Using the data below, copy out all lines with the word "will".

►

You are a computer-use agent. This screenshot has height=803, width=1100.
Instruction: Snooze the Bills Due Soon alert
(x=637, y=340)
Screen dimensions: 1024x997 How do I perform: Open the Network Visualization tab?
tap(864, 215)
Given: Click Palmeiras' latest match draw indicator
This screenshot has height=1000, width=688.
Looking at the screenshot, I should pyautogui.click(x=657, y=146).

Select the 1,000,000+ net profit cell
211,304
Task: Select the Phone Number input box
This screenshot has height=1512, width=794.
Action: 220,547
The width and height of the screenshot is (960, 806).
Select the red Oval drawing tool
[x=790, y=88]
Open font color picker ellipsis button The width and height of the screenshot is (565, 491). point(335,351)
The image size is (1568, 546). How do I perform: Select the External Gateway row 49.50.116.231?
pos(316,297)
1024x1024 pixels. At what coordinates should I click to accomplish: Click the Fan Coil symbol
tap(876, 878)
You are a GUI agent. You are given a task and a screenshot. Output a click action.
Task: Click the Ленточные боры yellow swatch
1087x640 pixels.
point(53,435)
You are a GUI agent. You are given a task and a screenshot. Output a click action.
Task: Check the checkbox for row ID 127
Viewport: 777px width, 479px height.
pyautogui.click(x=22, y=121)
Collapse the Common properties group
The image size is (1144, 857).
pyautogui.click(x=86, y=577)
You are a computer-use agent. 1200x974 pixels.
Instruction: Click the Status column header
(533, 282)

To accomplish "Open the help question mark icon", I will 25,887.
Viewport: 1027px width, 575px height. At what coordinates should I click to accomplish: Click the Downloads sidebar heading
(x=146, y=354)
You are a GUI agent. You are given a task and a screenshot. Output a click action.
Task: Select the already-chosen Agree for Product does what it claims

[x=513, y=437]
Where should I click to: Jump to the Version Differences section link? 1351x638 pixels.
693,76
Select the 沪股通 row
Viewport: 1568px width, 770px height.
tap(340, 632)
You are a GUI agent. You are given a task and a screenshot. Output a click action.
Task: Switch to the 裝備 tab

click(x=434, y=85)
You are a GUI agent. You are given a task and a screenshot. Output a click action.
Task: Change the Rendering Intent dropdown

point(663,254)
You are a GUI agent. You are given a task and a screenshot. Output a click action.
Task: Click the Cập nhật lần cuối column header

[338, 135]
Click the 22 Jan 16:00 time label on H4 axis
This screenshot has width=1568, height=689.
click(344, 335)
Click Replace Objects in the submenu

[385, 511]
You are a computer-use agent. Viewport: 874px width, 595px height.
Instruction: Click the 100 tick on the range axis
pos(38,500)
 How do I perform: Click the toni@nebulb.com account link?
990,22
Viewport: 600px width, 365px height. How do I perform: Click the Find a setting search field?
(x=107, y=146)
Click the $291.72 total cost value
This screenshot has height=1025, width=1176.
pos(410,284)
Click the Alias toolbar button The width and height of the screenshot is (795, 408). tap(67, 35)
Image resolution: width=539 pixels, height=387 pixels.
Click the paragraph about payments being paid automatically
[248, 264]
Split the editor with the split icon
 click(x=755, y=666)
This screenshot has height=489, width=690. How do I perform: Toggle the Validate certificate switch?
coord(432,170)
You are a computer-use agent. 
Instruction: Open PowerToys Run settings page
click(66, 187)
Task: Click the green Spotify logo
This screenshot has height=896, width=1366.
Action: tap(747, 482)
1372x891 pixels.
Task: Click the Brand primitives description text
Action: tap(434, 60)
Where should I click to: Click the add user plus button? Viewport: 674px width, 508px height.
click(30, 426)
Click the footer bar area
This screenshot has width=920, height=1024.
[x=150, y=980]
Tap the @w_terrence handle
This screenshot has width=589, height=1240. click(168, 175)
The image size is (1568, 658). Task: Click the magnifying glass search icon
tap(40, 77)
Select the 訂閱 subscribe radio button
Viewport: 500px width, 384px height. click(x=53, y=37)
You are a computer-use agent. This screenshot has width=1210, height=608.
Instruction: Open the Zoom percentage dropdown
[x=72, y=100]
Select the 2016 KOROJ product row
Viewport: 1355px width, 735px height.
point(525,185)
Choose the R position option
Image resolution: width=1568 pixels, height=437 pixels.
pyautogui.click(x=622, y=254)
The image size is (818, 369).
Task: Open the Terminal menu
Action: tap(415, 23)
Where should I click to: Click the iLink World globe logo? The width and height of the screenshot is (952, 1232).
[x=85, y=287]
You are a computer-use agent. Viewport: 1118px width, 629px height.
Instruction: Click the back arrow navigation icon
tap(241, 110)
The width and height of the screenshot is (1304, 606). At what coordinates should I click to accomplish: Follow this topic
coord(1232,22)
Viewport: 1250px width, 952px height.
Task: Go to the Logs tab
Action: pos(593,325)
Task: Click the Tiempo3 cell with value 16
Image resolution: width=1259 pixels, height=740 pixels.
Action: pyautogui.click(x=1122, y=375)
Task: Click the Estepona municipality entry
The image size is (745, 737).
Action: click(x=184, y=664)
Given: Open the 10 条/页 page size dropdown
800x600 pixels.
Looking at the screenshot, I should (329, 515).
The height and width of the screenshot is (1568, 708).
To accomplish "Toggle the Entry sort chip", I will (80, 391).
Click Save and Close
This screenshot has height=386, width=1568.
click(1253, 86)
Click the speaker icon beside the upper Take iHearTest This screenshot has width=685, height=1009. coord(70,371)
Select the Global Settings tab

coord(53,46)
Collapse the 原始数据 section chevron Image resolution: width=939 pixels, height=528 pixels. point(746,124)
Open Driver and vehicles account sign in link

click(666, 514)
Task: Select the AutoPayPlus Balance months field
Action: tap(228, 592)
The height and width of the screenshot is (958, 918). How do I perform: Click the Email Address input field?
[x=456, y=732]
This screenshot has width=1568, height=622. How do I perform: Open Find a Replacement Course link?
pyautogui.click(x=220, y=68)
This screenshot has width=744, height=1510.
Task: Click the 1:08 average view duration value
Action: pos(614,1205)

◄

### PROBLEM SOLUTION
To accomplish "Open the help question mark icon", I will 25,887.
To accomplish "Toggle the Entry sort chip", I will (80, 391).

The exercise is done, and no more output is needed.